Certains doutent de l’existence réelle de G. Vestringios. Ce n’est pas le cas de N, qui l’a interrogé sur l’emploi de estar dans les expressions estar vivo et estar muerto.
Réponse à N.
Lors du dernier cours, N, tu as exprimé ta perplexité devant les phrases estar vivo, estar muerto. Permets-moi d’ajouter quelques autres phrases qui peuvent nous permettre d’élargir la réflexion :
Ser viejo no es estar muerto.
Juan es joven, Juan está joven.
María es vieja, está vieja.
La première règle qu’on s’est donnée (ser, quand on classe, estar, quand on ne classe pas) ne te permet pas de trancher.
Soit.
Essayons une deuxième règle : on emploie estar lorsqu’il s’agit d’évoquer un état différent de l’état normal de la chose ou de l’objet.

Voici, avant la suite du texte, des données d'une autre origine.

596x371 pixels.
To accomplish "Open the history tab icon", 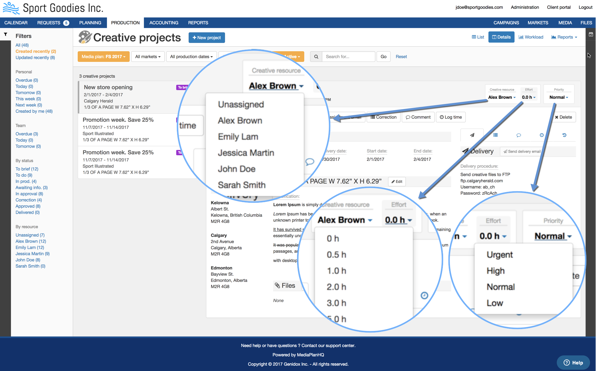I will 564,135.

On dit La silla está rota. L’état de cassée n’est pas l’état normal d’une chaise dans notre esprit. Donc, c’est estar.
Très bien.
Maintenant, Juan está muerto. Quand on pense à Juan, on le conçoit comme une personne en vie. Son état normal est d’être vivant. Donc, l’état particulier de Juan, celui d’être mort, doit être indiqué à l’aide de estar.
Sauf que, me diras-tu. Juan está vivo, c’est aussi avec estar. Il faut savoir, monsieur ! C’est quoi, finalement, l’état normal de Juan ?
Et tu auras raison de te fâcher un peu…
Que vais-je te dire ?
Eh bien, que, dans des conditions normales, la phrase está vivo apparaît pour contredire la supposition contraire, à savoir que la personne est morte ou, à tout le moins, pour dissiper une incertitude. Quand je vous ai demandé d’inventer un personnage et de le décrire, tu n’as pas mis, parmi les caractéristiques de ton personnage qu’il était vivant…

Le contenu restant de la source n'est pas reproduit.